▶ **Work to complete**
1 – From the code under the heading "Question" in the Python substrings thread, list every built-in Python function that is called.
2 – In the Python substrings thread, which library does the answer say must be installed for its approach to work?
3 – Reproduce the passage of the Python substrings thread from "I recommend that" up to and including "in ngrams(s, i)])".

Get all substrings from string in python?

Question

What is the fastest way to find all the substrings in a string without using any modules and without making duplicates


def lols(s):

    if not s:
        return 0
    lst = [] 
    for i in range (len(s)):
        for j in range(i , len(s)+1):
            if not s[i:j] :
                pass
            elif len(s[i:j]) == len(set(s[i:j])):
                lst.append(s[i:j])

    res =  (max(lst , key=len))


s = "abcdefghijklmnopqrstuvwxyzABCDEFGHIJKLMNOPQRSTUVWXYZ0123456789!\"#$%&'()*+,-./:;<=>?@[\\]^_`{|}~"
s = s*100

lols(s)

this function works fine with strings smaller than 1000, but it freezes when the example string is used and a time limit is exceeded for large strings

Problem

hilssu · Answer 1 · 2021-04-30T09:18:00.593

I recommend that you don't try this with super long strings like your s!

If you're able to install nltk so that it works (I just recently had a problem with that but managed to solve it by installing it to the Windows Sandbox, see here: Python3: Could not find "vcomp140.dll (or one of its dependencies)" while trying to import nltk), then this is one way to do it

from nltk import ngrams

def lols(s):
    lst = []
    for i in range(1, len(s)):
        lst.extend([''.join(j) for j in ngrams(s, i)])

▶ **Material shown**
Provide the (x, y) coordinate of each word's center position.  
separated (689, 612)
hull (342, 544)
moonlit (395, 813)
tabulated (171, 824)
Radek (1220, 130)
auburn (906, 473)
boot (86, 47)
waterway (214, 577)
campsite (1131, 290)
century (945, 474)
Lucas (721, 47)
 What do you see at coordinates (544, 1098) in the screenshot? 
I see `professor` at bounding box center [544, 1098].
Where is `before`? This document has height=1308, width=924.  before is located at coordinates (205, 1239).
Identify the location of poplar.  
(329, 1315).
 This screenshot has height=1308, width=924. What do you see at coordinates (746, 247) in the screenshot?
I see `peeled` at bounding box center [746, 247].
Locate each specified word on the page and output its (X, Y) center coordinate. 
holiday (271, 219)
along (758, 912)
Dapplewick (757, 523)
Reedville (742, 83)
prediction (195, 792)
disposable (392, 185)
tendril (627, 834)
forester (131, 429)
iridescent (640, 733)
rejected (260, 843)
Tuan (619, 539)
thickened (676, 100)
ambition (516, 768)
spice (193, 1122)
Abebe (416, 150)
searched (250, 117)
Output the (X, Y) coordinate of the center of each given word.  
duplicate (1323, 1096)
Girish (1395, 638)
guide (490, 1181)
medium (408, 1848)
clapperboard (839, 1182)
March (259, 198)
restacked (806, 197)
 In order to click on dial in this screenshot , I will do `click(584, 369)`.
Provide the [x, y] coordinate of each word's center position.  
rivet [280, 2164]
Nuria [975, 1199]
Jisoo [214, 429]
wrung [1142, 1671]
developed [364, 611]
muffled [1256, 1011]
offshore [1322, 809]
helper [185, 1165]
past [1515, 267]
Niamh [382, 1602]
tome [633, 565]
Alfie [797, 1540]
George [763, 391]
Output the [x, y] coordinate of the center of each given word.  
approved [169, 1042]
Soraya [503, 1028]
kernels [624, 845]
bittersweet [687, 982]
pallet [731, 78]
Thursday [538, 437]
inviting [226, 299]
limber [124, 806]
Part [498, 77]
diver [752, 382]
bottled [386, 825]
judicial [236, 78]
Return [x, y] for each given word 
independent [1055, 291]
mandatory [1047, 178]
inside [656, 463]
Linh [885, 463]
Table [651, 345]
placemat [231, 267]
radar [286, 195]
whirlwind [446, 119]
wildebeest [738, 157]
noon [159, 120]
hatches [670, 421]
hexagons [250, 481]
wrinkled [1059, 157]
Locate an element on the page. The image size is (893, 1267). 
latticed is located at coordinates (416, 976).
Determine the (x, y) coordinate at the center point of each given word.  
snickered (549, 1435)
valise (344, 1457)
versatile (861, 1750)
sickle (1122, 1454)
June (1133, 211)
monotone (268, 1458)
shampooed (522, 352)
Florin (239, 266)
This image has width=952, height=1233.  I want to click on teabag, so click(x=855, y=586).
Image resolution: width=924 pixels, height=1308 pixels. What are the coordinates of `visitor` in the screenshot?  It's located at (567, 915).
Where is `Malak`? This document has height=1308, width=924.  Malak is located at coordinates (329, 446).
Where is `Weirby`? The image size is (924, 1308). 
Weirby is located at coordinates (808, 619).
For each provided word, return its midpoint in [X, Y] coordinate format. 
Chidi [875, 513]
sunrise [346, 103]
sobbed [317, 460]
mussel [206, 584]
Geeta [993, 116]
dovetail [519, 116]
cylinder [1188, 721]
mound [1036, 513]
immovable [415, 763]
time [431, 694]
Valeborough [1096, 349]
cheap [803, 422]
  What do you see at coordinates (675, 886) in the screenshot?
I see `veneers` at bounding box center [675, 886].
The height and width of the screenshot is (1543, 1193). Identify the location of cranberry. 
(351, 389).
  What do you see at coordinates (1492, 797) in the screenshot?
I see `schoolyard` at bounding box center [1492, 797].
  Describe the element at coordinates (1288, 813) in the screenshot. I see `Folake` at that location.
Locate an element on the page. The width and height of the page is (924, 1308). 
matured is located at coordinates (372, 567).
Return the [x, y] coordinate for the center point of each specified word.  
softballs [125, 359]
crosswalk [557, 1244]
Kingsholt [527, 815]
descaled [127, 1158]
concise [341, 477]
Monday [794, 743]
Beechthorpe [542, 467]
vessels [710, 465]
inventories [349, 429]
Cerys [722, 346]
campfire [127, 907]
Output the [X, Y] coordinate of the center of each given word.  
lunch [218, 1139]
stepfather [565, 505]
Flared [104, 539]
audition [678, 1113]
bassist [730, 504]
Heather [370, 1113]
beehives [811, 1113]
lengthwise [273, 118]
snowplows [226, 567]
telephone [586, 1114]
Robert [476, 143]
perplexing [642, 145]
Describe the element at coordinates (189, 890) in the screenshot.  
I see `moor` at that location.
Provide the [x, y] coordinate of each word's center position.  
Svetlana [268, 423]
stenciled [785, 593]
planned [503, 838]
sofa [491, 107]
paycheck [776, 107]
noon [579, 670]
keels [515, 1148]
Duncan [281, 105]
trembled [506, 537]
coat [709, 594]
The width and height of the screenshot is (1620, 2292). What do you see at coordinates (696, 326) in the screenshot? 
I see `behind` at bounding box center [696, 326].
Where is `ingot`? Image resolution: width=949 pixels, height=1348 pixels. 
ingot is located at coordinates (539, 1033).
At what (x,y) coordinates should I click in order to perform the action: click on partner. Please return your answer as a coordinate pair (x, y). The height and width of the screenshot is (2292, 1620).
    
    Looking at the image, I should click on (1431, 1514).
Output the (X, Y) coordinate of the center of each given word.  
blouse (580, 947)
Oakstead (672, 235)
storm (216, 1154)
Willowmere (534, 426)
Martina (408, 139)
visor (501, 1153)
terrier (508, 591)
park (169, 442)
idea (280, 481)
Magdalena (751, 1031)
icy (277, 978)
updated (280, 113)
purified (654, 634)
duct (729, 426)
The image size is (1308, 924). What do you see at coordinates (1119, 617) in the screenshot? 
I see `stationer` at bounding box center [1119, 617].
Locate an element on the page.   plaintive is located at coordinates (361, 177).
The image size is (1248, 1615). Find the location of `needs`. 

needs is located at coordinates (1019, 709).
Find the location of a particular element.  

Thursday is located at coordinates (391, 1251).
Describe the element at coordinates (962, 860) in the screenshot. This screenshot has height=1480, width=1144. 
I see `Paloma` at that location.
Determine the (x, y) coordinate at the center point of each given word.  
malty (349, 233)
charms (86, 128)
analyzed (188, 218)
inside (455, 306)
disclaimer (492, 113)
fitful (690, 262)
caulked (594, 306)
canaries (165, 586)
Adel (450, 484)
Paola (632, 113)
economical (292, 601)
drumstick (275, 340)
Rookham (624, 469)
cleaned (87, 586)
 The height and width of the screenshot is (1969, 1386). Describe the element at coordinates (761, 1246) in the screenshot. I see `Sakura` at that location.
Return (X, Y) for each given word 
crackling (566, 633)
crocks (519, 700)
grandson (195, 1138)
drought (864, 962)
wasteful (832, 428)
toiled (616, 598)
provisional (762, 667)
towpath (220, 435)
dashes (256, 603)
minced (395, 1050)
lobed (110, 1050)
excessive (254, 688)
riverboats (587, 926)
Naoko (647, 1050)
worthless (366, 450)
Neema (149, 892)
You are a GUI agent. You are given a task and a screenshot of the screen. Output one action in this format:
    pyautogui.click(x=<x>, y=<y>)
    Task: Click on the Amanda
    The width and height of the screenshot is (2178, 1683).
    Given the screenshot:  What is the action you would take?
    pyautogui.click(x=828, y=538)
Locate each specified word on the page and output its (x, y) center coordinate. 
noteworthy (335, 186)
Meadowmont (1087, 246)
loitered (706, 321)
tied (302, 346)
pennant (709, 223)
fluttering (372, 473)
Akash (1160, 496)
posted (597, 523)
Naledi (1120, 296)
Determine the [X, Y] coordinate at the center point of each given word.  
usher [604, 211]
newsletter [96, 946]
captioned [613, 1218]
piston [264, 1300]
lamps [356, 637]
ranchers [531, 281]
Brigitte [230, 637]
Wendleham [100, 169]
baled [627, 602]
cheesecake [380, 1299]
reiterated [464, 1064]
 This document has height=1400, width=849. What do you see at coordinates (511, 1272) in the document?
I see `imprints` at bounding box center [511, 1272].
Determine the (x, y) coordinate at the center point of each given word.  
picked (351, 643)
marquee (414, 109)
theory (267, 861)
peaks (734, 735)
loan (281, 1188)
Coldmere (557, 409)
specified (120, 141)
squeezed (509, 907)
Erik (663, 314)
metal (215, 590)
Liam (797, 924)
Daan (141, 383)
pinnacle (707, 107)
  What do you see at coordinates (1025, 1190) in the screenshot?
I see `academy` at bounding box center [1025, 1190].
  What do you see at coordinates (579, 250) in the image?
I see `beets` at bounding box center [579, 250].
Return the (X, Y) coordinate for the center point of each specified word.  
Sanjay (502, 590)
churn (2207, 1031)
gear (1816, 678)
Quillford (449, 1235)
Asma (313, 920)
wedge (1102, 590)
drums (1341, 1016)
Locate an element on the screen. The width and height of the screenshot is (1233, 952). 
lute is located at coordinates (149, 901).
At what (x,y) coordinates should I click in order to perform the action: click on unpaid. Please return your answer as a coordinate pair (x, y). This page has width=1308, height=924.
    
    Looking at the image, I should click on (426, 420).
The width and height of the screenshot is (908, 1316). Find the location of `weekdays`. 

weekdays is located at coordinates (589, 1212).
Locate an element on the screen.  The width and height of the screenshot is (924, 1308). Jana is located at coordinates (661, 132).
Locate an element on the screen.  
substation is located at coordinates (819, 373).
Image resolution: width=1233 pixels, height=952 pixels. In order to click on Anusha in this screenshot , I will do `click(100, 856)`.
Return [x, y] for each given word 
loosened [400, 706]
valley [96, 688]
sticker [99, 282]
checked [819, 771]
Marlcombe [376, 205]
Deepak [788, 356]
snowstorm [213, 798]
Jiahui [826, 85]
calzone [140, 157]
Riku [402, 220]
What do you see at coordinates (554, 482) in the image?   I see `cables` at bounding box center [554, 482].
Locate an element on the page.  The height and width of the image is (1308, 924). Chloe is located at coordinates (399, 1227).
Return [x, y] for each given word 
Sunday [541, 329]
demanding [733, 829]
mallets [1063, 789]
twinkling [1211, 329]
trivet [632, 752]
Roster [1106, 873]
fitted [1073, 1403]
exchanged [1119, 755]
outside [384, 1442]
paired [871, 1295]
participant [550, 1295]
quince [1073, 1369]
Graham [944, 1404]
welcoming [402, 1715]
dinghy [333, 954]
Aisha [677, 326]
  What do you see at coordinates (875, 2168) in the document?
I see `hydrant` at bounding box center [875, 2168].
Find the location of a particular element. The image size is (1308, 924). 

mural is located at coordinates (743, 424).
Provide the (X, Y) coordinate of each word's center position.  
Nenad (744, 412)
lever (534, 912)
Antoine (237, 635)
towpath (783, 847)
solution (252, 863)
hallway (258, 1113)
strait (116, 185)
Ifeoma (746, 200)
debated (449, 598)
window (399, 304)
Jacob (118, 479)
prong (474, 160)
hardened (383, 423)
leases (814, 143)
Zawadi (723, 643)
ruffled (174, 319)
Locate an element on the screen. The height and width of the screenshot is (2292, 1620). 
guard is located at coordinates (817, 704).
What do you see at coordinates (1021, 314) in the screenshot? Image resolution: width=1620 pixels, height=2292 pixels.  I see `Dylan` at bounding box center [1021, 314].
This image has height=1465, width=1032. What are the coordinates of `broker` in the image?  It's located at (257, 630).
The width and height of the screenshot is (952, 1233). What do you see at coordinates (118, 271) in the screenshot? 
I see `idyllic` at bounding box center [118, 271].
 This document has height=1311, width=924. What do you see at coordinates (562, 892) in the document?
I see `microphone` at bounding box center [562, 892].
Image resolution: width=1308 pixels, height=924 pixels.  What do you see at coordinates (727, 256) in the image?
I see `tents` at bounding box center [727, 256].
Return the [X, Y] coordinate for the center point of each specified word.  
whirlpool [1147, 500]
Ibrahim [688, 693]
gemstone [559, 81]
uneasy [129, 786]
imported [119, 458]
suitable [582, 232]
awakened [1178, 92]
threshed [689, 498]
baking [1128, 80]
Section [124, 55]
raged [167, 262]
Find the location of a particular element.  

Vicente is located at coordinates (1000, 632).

▶ **Solutions**
1 – range, len, set, max

2 – nltk

3 –
I recommend that you don't try this with super long strings like your s!

If you're able to install nltk so that it works (I just recently had a problem with that but managed to solve it by installing it to the Windows Sandbox, see here: Python3: Could not find "vcomp140.dll (or one of its dependencies)" while trying to import nltk), then this is one way to do it

from nltk import ngrams

def lols(s):
    lst = []
    for i in range(1, len(s)):
        lst.extend([''.join(j) for j in ngrams(s, i)])